TEXT PASSAGE:
Generative Models: 14.12   Latent diffusion

Dr Chris Paton

14.12 Latent diffusion

The diffusion machinery developed in §14.9 trains a denoiser that operates directly on pixels. For a $512\times 512$ colour image, that is $786{,}432$ scalar values per sample, and the U-Net must shovel all of them through every layer at every one of the (typically) one thousand training timesteps. The result is a magnificent generative model that almost nobody can afford to train. The original DDPM paper used eight V100 GPUs for a week to fit CIFAR-10 at $32\times 32$. Scaling pixel-space diffusion to the resolutions photographers and designers actually want, $512\times 512$, $1024\times 1024$, and beyond, pushes the compute bill into hundreds of A100-days, well past the budget of any individual researcher and most academic labs.

RECORDED INFORMATION:
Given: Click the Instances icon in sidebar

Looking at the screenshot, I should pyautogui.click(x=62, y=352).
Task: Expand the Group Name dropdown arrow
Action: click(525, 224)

INSTRUCTIONS TO FOLLOW: Please set down word for word the part of the latent diffusion passage above that runs from "The diffusion machinery" up to and including "most academic labs.".

TASK SOLUTION:
The diffusion machinery developed in §14.9 trains a denoiser that operates directly on pixels. For a $512\times 512$ colour image, that is $786{,}432$ scalar values per sample, and the U-Net must shovel all of them through every layer at every one of the (typically) one thousand training timesteps. The result is a magnificent generative model that almost nobody can afford to train. The original DDPM paper used eight V100 GPUs for a week to fit CIFAR-10 at $32\times 32$. Scaling pixel-space diffusion to the resolutions photographers and designers actually want, $512\times 512$, $1024\times 1024$, and beyond, pushes the compute bill into hundreds of A100-days, well past the budget of any individual researcher and most academic labs.